- - Thursday, November 24, 2011


Government takes first count of civilian war deaths

COLOMBO | Sri Lanka said Thursday that it was counting on its own how many civilians were slain at the end of its bloody civil war to counter claims that tens of thousands were killed and fend off international calls for a war-crimes probe.

Defense Secretary Gotabhaya Rajapaksa also acknowledged for the first time that soldiers may have committed unspecified “crimes.” He promised to investigate and punish them.

Both the count of the killed and the admission of misconduct are a major shift for a government that had sworn its soldiers were beyond reproach and had insisted for more than two years that not a single civilian was killed by its forces during the final stages of the war.

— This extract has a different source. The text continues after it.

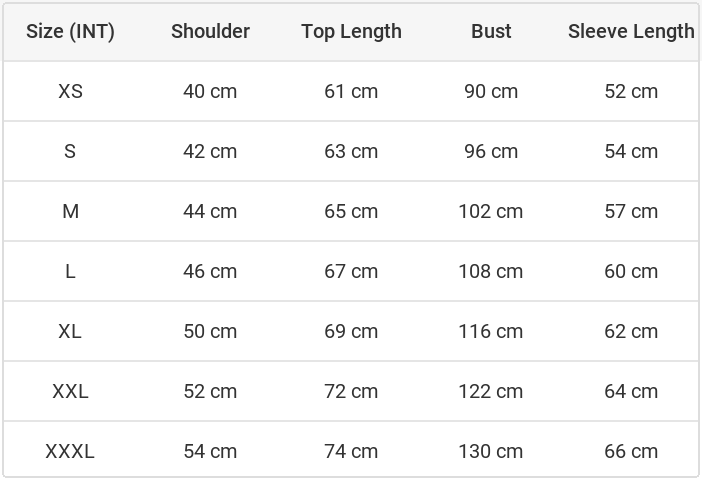Click the Top Length column header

Mr. Rajapaksa’s speech to a conference on postwar ethnic reconciliation is the government’s latest attempt to show it is taking action on its own and blunt the calls for outside investigations into the war against the Tamil Tiger rebels.

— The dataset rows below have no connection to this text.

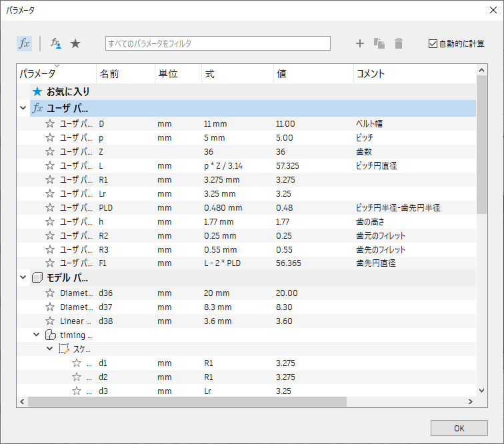Toggle favorite star for parameter PLD
This screenshot has height=444, width=504.
pyautogui.click(x=49, y=208)
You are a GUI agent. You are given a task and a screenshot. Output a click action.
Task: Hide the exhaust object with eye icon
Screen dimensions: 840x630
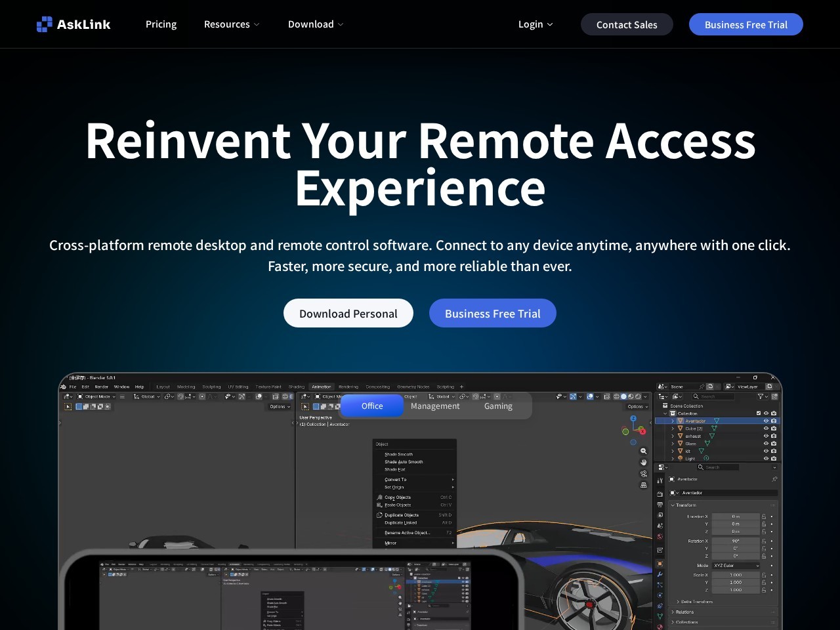click(x=766, y=436)
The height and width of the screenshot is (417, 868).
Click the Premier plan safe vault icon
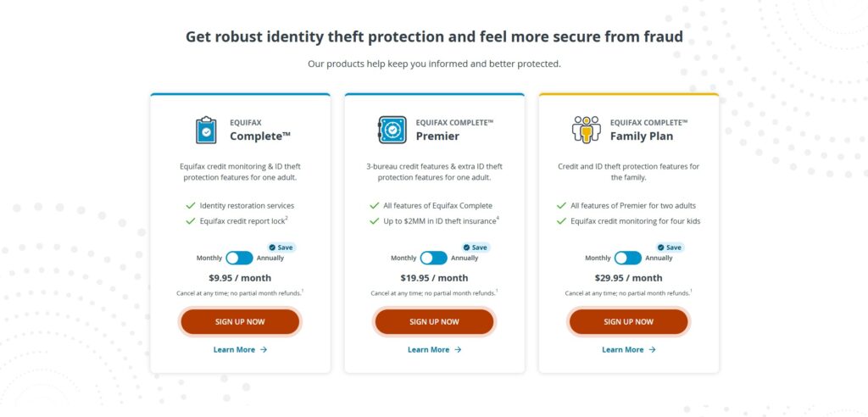tap(392, 130)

Mr. Rajapaksa said the census department’s count, which is near completion and will be released soon, shows a very small number of civilians died because of military action.

He said people who died due to natural causes or accidents, as well as those who fled the country illegally, died fighting for the rebels or were killed by the rebels, also were counted in order to reconcile the number of people unaccounted for.

A U.N. report released in April said tens of thousands of civilians may have been killed in the last months of the decades-long war that a final government offensive ended in May 2009.


Karzai charges NATO with killing seven civilians

KABUL | Afghan President Hamid Karzai on Thursday accused NATO-led forces of killing seven civilians, most of them children, in an airstrike in the southern province of Kandahar.

“Initial reports as stated by the district sub-governor indicate that an airstrike carried out by the international forces in Siacha village in Zhari district killed seven persons, including six children and injured another two young girls,” a statement from the presidential palace said.

“President Karzai was saddened when he heard the news and designated a team to fully investigate the incident.”

The governor of Zhari district, Niaz Mohammad Sarhadi, contacted by Agence France-Presse, said the strike was aimed at Taliban fighters planting roadside mines in the area but missed its target and hit residential areas nearby.